Senior Podemos member Rita Maestre told The Associated Press that their aim was to show that the party is the instrument for change.

"We called the demonstration in the hope of lighting the torch (flame)."

In roughly a year, Podemos has leap-frogged from being the dream of a handful of university professors and activists to a political party.

Opinion polls show the party could possibly take the No.1 spot in upcoming elections and thus trigger one of the biggest political shake-ups in Spain since democracy was restored in 1978 after decades of dictatorship.

"The two-party framework has suffered a change. It now really does seem like a third political force can achieve government, so yes, I think it can have a great impact," said literature student Alicia Sanchez, 20.

This year, Spain holds elections in 15 of its 17 regions followed by general elections.

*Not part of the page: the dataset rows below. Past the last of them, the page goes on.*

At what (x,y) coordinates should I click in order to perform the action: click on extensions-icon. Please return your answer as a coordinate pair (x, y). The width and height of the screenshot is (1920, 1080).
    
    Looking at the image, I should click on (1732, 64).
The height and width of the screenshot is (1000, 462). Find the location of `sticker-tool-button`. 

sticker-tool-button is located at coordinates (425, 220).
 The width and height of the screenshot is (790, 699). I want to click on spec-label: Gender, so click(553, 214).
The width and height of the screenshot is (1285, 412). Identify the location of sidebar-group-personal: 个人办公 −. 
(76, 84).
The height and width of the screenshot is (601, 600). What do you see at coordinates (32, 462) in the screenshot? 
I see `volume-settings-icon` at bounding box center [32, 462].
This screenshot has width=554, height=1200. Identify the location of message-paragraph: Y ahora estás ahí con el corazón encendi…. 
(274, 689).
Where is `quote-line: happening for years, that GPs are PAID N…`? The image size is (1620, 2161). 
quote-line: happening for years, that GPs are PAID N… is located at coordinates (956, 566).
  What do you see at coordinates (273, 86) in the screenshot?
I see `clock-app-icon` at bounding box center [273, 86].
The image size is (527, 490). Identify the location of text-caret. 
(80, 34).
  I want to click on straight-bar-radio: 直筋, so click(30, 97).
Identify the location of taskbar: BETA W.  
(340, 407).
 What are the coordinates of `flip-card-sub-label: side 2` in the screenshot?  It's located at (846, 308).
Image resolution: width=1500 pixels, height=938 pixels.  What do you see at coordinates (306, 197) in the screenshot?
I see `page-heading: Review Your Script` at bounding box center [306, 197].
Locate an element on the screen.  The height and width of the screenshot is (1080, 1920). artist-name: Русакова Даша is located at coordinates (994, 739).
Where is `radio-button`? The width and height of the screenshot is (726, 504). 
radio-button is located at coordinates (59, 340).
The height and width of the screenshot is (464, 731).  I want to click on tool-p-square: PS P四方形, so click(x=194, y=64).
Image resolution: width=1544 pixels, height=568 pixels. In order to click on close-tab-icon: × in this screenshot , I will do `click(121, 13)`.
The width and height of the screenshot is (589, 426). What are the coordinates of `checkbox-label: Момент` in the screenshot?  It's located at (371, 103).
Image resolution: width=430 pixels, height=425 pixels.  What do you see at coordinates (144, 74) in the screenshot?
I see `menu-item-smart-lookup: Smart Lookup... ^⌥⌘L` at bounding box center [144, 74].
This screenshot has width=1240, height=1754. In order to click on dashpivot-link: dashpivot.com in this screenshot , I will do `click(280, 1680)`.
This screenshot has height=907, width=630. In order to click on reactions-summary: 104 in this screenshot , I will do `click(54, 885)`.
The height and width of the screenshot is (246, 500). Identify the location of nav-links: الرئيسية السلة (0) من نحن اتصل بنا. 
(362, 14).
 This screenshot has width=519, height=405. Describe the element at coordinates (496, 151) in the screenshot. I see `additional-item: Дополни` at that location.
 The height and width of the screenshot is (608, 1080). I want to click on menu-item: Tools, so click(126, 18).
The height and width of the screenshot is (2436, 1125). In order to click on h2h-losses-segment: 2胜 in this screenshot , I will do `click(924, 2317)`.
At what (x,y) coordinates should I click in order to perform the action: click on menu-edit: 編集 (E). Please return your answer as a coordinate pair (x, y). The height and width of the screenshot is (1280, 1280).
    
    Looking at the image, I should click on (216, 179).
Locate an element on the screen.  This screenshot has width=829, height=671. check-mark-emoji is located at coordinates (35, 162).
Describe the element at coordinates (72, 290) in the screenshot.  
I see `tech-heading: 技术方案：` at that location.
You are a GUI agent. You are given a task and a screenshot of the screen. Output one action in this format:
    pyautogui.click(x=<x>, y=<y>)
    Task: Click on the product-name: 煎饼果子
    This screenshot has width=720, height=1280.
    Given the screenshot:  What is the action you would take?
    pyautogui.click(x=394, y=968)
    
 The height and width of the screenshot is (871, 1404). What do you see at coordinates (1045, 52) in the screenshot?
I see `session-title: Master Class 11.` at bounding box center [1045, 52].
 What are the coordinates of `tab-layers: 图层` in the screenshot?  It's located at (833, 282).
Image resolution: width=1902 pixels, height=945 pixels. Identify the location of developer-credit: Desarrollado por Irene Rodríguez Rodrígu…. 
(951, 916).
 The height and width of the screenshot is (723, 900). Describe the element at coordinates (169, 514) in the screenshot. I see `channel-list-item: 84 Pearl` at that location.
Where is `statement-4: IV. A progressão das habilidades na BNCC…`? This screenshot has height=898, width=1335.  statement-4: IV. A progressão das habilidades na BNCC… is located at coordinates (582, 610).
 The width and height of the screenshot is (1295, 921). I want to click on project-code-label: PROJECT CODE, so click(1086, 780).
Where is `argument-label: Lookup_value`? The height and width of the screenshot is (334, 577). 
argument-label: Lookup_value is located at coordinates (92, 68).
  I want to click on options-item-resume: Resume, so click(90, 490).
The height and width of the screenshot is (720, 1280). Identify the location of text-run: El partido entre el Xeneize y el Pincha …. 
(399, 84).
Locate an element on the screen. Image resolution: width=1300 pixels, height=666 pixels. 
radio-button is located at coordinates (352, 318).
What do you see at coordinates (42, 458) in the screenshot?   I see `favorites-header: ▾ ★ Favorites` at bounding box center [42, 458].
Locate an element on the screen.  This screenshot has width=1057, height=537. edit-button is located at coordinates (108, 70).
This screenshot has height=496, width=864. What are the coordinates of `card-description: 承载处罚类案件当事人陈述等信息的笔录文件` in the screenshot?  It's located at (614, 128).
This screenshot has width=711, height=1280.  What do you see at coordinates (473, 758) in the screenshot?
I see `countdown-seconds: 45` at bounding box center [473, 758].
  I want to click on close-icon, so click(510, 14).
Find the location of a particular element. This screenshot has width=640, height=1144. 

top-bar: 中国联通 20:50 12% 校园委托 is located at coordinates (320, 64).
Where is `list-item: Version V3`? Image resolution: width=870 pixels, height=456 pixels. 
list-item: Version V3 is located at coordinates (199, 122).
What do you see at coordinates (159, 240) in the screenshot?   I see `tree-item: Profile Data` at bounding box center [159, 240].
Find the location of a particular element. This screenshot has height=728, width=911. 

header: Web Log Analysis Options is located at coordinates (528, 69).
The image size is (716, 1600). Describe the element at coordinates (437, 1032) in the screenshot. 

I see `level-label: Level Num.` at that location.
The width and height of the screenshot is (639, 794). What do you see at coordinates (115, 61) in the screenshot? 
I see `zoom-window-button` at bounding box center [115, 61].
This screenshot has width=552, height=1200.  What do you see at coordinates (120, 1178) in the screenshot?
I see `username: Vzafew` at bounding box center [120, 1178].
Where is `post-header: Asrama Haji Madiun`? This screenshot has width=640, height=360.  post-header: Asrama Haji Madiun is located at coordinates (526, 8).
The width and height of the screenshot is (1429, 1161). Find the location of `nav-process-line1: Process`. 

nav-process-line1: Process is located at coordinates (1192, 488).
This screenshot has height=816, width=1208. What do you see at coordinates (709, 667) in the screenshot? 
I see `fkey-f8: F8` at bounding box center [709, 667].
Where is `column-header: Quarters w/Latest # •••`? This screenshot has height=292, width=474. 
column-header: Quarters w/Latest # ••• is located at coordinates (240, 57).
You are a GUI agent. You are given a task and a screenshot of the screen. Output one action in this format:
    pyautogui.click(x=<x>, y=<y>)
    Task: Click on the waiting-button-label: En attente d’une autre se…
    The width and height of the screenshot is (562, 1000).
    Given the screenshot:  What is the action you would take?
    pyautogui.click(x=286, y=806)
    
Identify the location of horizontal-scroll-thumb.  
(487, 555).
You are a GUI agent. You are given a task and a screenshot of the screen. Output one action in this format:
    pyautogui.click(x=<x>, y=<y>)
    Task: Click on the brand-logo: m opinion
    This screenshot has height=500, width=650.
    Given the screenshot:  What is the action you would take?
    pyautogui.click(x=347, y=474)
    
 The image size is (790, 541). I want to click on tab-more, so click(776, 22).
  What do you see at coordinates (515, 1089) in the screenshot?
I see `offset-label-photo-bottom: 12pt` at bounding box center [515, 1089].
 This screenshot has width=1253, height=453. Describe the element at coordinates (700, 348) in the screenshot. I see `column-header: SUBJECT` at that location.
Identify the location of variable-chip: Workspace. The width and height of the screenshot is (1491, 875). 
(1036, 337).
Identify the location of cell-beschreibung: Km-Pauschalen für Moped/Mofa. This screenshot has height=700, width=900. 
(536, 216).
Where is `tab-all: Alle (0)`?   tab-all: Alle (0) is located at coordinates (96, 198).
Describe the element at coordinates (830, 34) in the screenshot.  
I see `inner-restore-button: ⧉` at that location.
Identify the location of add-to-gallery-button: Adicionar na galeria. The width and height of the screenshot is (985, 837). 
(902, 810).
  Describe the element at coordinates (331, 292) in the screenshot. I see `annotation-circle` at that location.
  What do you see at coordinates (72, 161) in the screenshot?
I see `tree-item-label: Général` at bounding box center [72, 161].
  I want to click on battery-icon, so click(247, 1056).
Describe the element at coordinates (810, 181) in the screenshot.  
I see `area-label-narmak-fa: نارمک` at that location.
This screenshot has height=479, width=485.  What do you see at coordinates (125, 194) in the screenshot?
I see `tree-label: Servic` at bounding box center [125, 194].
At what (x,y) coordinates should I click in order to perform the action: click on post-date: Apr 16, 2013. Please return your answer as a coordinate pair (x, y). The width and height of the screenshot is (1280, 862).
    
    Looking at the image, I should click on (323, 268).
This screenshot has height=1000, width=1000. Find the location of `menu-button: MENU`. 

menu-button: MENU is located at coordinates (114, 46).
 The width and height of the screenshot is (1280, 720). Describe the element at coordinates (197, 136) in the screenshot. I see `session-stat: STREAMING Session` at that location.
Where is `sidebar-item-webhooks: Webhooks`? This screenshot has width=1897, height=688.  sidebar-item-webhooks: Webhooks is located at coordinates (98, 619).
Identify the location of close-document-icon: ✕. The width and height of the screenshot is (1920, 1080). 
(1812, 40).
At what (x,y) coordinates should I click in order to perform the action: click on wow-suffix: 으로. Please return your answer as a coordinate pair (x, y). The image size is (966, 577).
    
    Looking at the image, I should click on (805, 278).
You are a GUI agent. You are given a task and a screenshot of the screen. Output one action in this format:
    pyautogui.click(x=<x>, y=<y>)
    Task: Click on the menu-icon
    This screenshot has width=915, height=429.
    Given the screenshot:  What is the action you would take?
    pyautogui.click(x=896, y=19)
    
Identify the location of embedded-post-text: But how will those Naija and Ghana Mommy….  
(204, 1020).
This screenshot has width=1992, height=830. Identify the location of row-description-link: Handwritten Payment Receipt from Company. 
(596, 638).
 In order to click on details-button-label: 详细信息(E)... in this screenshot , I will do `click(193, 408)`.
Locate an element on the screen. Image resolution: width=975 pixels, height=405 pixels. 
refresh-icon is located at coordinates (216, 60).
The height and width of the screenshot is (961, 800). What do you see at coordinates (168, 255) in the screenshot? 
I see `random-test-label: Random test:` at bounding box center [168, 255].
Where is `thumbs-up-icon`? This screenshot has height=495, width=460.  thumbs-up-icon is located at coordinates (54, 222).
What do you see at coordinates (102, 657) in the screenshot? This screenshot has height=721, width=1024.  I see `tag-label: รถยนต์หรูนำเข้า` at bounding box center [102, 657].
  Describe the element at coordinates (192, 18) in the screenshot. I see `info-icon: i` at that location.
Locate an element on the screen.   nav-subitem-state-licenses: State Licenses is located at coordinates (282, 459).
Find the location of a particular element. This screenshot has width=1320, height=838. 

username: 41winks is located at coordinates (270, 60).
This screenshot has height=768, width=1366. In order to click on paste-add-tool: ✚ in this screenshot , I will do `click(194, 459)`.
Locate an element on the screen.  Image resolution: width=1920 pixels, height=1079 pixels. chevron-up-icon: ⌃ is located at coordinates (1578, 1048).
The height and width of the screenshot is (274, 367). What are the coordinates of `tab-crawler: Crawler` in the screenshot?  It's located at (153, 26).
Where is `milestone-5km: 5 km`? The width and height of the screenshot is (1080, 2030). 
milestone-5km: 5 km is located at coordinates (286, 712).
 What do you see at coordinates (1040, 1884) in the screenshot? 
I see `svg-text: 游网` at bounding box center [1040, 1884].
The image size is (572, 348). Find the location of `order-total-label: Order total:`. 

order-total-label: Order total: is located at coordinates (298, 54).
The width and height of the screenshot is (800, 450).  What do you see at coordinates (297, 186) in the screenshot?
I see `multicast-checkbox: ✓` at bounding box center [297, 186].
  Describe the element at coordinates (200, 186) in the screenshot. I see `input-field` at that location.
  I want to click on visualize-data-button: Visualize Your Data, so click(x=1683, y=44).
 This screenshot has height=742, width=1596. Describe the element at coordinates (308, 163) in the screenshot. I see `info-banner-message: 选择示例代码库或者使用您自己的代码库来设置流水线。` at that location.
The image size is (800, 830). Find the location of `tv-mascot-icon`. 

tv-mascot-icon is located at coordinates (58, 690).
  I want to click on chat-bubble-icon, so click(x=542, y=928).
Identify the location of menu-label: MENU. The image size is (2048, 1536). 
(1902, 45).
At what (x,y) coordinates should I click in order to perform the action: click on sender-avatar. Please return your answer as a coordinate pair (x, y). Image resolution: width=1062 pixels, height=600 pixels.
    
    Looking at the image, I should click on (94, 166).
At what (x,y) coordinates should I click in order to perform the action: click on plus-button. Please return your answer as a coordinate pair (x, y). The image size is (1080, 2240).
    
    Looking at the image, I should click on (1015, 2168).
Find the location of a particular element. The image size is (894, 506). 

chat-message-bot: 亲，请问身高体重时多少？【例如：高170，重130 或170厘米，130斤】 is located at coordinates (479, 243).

Podemos' first battle will be in the southern Socialist heartland of Andalusia in March, followed by regional and municipal elections in the crucial ruling Popular Party stronghold of Madrid in May.

"The political class has lost all credibility," said unemployed lathe worker Marcos Pineda, 54. "The PP that governs today had its former treasurer in jail for corruption and the banks were bailed out with 40 billion euros ($52 billion) of European money, but the government refused to call it a bailout."

Podemos has often expressed its support for some of the policies of left-wing governments in Venezuela, Bolivia and Ecuador, which makes many Spanish mainstream politicians bristle.

In Europe, it openly supports Syriza, which won national elections in Greece on Jan. 25 and which has pledged to challenge the austerity measures imposed on the country by the European Union and International Monetary Fund.

While there are major political and economic differences between Spain and Greece, both countries have suffered severe economic crises, massive unemployment and austerity measures while simultaneously having to put up with myriad political corruption scandals.

This combination has given rise to a nationwide anti-establishment movement that has boosted Podemos and Syriza immensely.